**DOCUMENT SEGMENT:**

Various problems, but I think it relates to either DNS or Docker sock being inaccessible

(To begin with, I apologise for the lack of links, but new members can only have two links in their posts, so I’ve had to remove a heap of them)

Hi there. I’ve recently installed Debian 12 onto an Apple Mac Mini (I’m not running MacOS at all), and have installed Docker onto it. I’m doing everything through the CLI (controlling via SSH in VSCode on my iMac). I’m not using Docker Desktop at all.

I have a few dozen containers running. Most are working fine. However, as I work my way through Jim’s Garage’s Homelab playlist on YouTube, some of the services I’m trying to set up simply aren’t working. I’ve followed the steps in these videos exactly, so I’m assuming the problem is me/my system, not the services.

I realise this isn’t the place for support for individual services, but the problems I’m encountering don’t seem to be documented anywhere else, so I’m wondering if my issues are being caused by some Docker-specific configuration (or an issue with the Docker host computer).

Specifically, I’m having problems with:

  • Homepage, and getting it to retrieve data from the Traefik API. I have requested support from the Homepage developer here. When I posted about this same issue in the Traefik support forum, someone suggested posting about it here.
    To summarise: Homepage is meant to get data from Traefik and display it on a webpage. I can load the Traefik API directly in my web browser (on my iMac), and I can ping the Docker host’s external IP address from within the Homepage container. However, I cannot curl the Traefik API from within the Homepage container.
    curl https://traefik-dashboard.mydomain.com/api/overview
    curl: (6) Could not resolve host: traefik-dashboard.mydomain.com
    I also noted these lines in the Homepage log file (as seen in Portainer):
[2024-07-16T01:59:01.109Z] error: <httpProxy> Error calling https://traefik-dashboard.mydomain.com/api/overview...
[2024-07-16T01:59:01.110Z] error: <httpProxy> [
  500,
  Error: getaddrinfo ENOTFOUND traefik-dashboard.mydomain.com
      at GetAddrInfoReqWrap.onlookupall [as oncomplete] (node:dns:118:26) {
    errno: -3008,
    code: 'ENOTFOUND',
    syscall: 'getaddrinfo',
    hostname: 'traefik-dashboard.mydomain.com'
  }"
  • Using Authentik (SSO) to log into my Portainer installation. I was able to get it to work just fine when I had Portainer set up with IPaddress:port, but once I set up an FQDN for it, Authentik stopped working (despite configuring Authentik to suit the FQDN). Ultimately, when I go to log into Portainer, if I click the “OAuth” button, all I get is an “Unauthorized” error, with no useful information provided. There’s nothing useful in the logs (for either Portainer or Authentik).

**DATA EXTRACT:**
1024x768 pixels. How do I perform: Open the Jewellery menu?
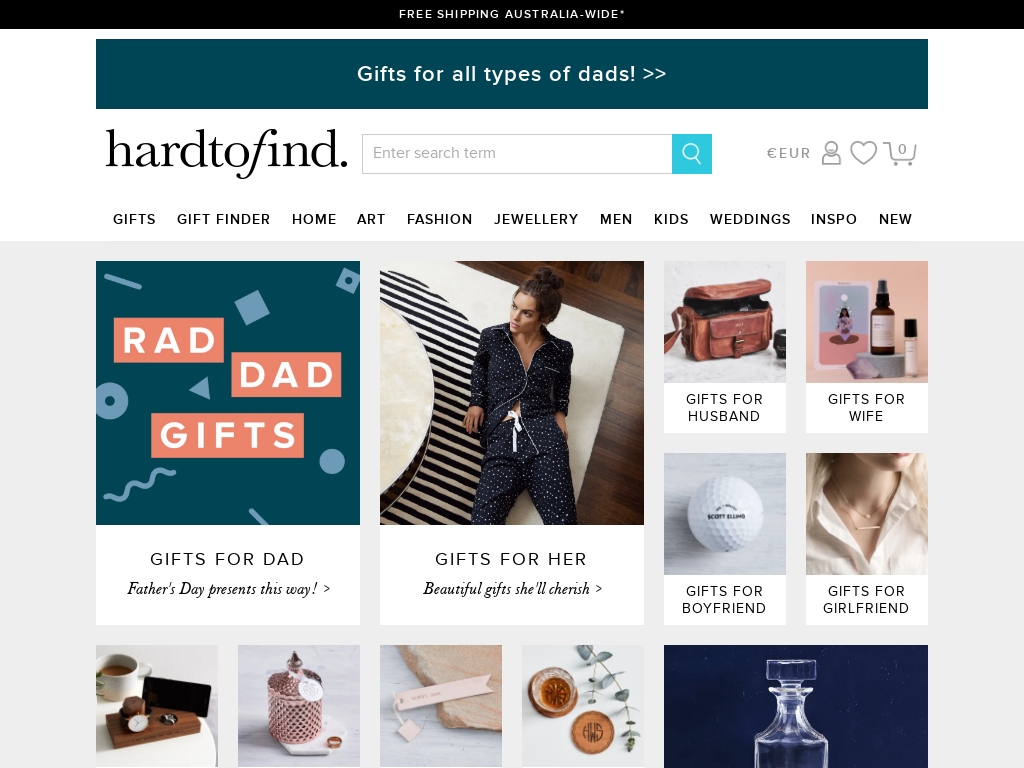(536, 219)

**EXERCISE 1:**
Reproduce the passage of the Docker forum post from "(To begin with, I" to "not the services.".
**EXERCISE 2:**
According to the Docker forum post, which operating system was installed on the Apple Mac Mini?

**WRITTEN SOLUTION 1:**
(To begin with, I apologise for the lack of links, but new members can only have two links in their posts, so I’ve had to remove a heap of them)

Hi there. I’ve recently installed Debian 12 onto an Apple Mac Mini (I’m not running MacOS at all), and have installed Docker onto it. I’m doing everything through the CLI (controlling via SSH in VSCode on my iMac). I’m not using Docker Desktop at all.

I have a few dozen containers running. Most are working fine. However, as I work my way through Jim’s Garage’s Homelab playlist on YouTube, some of the services I’m trying to set up simply aren’t working. I’ve followed the steps in these videos exactly, so I’m assuming the problem is me/my system, not the services.

**WRITTEN SOLUTION 2:**
Debian 12